SILMA Embedding STS v0.1
Property | Value |
---|---|
Parameter Count | 135M |
Output Dimensions | 768 |
Max Sequence Length | 512 tokens |
License | Apache 2.0 |
Languages | Arabic, English |
What is silma-embeddding-sts-v0.1?
SILMA Embedding STS is a specialized sentence transformer model designed for generating high-quality semantic embeddings for both Arabic and English text. Built on the foundation of bert-base-arabertv02, this model has been fine-tuned through a two-phase process to excel at semantic textual similarity tasks.
Implementation Details
The model employs a sophisticated architecture that generates 768-dimensional dense vector representations of input text, utilizing cosine similarity for comparing embeddings. It was trained using a two-phase approach: first on a dataset of 2.25M triplets, then fine-tuned on 30k sentence pairs with similarity scores.
- Base Architecture: bert-base-arabertv02
- Training Framework: Sentence Transformers 3.2.0
- Optimization: Mixed precision training (BF16)

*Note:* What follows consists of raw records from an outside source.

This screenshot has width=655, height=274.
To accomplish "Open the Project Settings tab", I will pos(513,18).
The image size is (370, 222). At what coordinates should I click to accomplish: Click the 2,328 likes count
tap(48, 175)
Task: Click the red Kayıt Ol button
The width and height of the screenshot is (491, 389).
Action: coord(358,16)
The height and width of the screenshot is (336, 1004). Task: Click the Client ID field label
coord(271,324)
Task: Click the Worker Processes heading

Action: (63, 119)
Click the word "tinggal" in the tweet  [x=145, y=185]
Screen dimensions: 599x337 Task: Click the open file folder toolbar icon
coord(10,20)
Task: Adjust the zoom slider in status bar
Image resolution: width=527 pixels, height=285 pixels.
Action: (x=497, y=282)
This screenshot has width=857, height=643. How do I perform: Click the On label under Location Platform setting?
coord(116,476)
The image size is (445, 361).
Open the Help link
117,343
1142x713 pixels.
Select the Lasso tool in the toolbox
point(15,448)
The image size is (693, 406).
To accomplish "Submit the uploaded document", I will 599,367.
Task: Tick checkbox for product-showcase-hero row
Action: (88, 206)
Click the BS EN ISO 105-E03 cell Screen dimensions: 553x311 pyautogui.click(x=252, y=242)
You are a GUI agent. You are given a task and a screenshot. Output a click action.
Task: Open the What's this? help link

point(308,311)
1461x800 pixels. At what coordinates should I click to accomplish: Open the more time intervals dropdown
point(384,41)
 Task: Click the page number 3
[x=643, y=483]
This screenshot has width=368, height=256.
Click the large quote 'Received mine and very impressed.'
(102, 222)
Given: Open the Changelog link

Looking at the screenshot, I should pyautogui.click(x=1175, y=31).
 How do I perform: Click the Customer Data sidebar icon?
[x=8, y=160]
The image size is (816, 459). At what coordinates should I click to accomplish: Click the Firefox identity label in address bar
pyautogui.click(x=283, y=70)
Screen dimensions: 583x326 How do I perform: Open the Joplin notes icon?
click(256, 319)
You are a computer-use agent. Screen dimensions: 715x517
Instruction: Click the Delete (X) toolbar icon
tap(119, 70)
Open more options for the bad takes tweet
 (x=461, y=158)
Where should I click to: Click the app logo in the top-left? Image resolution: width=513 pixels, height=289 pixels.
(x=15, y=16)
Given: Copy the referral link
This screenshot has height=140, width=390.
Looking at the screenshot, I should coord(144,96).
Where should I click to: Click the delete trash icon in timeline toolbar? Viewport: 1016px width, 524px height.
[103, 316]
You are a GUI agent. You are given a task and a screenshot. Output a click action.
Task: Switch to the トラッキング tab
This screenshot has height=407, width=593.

- Evaluation Metrics: Achieved 85.59% Spearman correlation on Arabic STS tasks
Core Capabilities
- Bilingual semantic similarity assessment
- Cross-lingual text comparison
- Semantic search implementation
- Text classification and clustering
- Question-answer matching
Frequently Asked Questions
Q: What makes this model unique?
The model's distinctive feature is its strong performance in both Arabic and English semantic tasks, achieving particularly impressive results on Arabic STS tasks (85.58% Spearman correlation). It's specifically optimized for production use with efficient inference capabilities.
Q: What are the recommended use cases?
The model excels in applications requiring semantic understanding such as text similarity comparison, document clustering, semantic search, and intent classification. It's particularly effective for Arabic language processing while maintaining good performance for English content.